Some things should not be fixed. Sadness. Loss. Old age. Change.
These things ask instead for our loving awareness. Acceptance and presence. Permission to grieve. And time. As much time as it takes.
I’ve spent the past few weeks packing. Again. While I am so grateful to have lived in interesting places, to have learned new languages and explored new cuisines, it is hard to erase one’s life from a home. To clear away the photographs. To look at that ding on the wall—a reminder of the day your daughter got her college acceptance email. She was so excited, she jumped out of her chair and it fell against the wall. And the dog hair. Everywhere. Remembering when we brought baby puppy Riley home. Before we even had furniture! And the birthday parties and holiday meals.

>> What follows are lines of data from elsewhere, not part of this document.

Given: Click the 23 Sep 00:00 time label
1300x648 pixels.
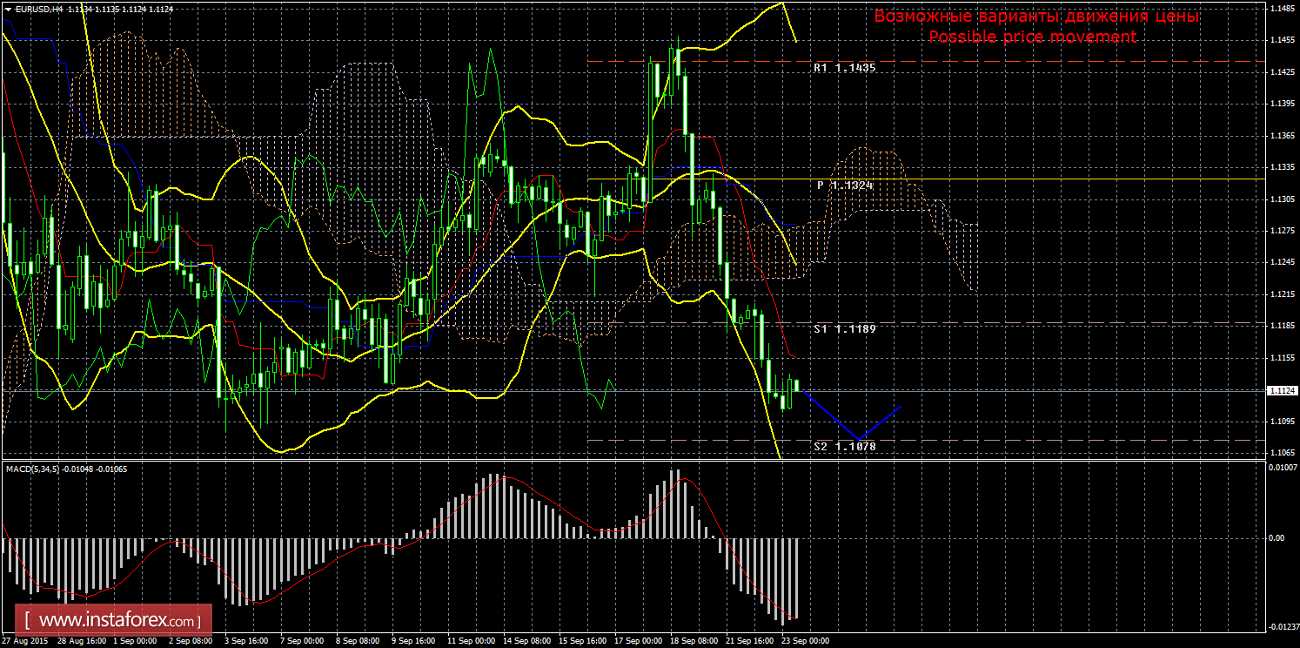Looking at the screenshot, I should click(x=804, y=641).
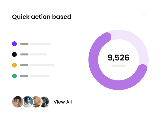The image size is (161, 121).
Task: Click the View All link
Action: [x=63, y=102]
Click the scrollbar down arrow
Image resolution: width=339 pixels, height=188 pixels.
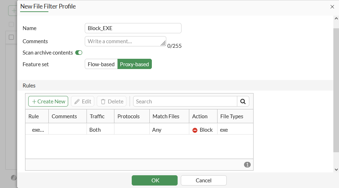pyautogui.click(x=336, y=170)
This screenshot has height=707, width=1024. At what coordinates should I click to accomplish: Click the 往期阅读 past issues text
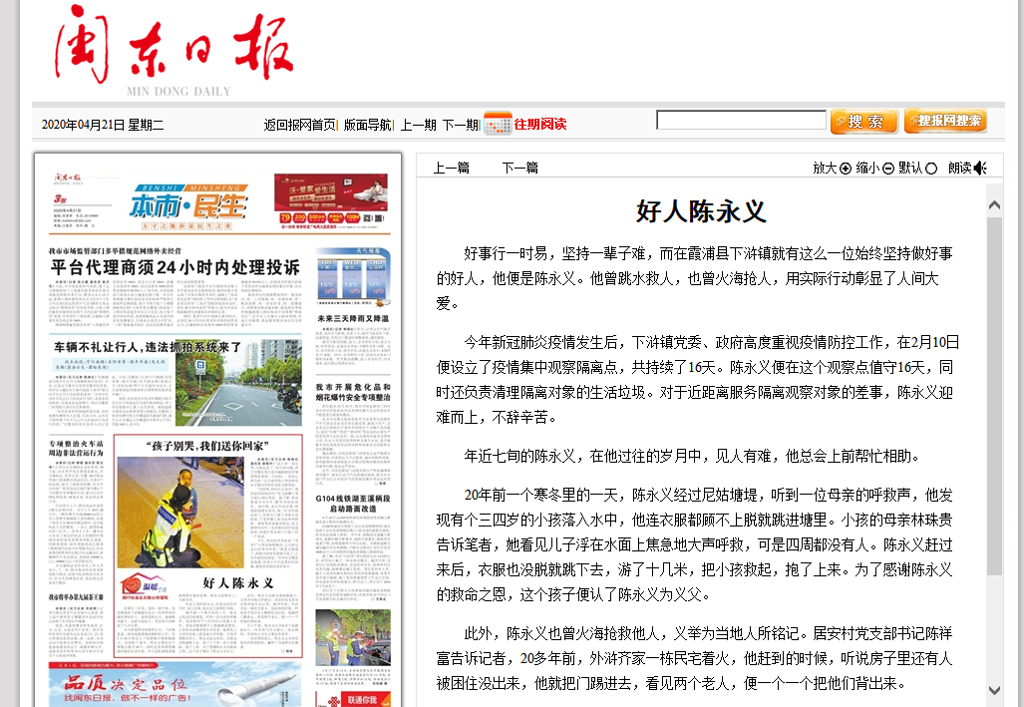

New memories will be made, yes, but saying goodbye is so hard.
And it’s hard because we care. We feel sadness because we love. This is part of the life experience. Love and loss. Joy and sorrow. Beginnings and endings. We lost a family friend yesterday. And today, I met a pregnant woman due to deliver any day.
As poet Lynne Knight wrote in “Three Years into My Mother’s Dementia”, Beauty is most needed when it is useless. When it fixes nothing.
In these moments of loss and sadness and change and uncertainty, we need to remember the beauty. We need to seek it out. Not to gloss over or bypass the sadness, but to remind ourselves that life is so big and full and rich and mysterious and dark and so very very beautiful.